Evaluation loops. Aider already runs tests after each change and reverts on failure. That is a hand-rolled evaluation loop. Outcomes is the same pattern as managed infrastructure. A team building its own coding agent gets to delete the run-tests, grade, retry code it would otherwise write and maintain.
Parallel agent runs. Cline is single-agent per session. Cursor's Background Agent and Bugbot handle one job per invocation. Orchestration targets jobs that split cleanly into parallel subagent work. Fanning out code review, doc generation, or test writing across many files at once is exactly its lane, so that is the layer to evaluate.
One practical note for anyone using these tools today: the May 6-7 release changes nothing about Cursor, Cline, or Aider's UI or behavior. What moved is the infrastructure available to builders who want to go past the off-the-shelf loop.
What to watch next: pricing, API parity, and the Dreaming opt-in
Three things are still open as of May 13, 2026.
Dreaming pricing. Anthropic's research-preview features have historically graduated to GA with usage-based pricing, and Dreaming's cost model is not published yet. Memory operations and pattern extraction are extra compute layered on top of base model calls. Budget for that layer to be non-trivial on long-running, high-volume workloads.
API parity for Outcomes and Orchestration. The public-beta paths are documented. The full API surface for multi-specialist orchestrations and complex rubrics is not settled. Expect parameter names and configuration schema to shift before GA.
The Dreaming access path. Building on long-running agent work today?

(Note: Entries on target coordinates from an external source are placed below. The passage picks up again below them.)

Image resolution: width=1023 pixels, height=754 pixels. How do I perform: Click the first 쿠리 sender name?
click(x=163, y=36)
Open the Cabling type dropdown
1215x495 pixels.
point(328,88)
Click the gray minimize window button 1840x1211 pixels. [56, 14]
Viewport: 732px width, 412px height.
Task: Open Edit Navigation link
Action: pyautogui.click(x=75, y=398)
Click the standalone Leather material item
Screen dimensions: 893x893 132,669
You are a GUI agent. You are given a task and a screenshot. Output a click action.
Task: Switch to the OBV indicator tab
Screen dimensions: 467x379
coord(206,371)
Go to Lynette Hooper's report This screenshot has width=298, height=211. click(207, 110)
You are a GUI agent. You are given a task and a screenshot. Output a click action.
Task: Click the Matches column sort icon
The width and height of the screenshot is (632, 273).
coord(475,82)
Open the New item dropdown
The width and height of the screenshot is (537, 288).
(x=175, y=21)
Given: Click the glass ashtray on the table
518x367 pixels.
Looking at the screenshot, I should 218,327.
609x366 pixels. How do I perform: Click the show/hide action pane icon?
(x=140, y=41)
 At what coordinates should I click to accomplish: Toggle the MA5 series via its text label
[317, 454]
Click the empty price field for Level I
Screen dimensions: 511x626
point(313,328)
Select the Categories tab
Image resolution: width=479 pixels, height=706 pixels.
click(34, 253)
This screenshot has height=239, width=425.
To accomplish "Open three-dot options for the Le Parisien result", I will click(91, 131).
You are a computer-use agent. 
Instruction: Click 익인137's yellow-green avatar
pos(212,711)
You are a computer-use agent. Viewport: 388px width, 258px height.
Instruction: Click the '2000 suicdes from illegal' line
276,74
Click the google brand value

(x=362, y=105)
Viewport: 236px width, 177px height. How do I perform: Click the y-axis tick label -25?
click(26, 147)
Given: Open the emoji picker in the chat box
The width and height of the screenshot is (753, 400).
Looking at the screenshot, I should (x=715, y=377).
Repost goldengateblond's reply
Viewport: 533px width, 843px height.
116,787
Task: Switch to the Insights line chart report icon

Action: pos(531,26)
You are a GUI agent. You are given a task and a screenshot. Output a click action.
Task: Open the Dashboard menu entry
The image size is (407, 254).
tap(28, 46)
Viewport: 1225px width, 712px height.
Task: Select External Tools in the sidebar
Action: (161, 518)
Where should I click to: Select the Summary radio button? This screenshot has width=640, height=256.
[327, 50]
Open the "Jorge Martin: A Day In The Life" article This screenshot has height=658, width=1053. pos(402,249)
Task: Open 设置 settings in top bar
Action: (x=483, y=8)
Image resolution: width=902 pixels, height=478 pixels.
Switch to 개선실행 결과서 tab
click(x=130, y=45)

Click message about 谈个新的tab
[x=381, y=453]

Request access now instead of waiting for GA. Anthropic's research-preview programs have moved to general availability within two to four months of release, and early access drops you into the feedback loop that shapes the final configuration model.
Outcomes is the lowest-friction way in. Write a plain-language rubric, point it at a task with measurable quality criteria, run it. The grader-to-agent-retry loop is the piece that bends your architecture, so understand its shape before you design around it.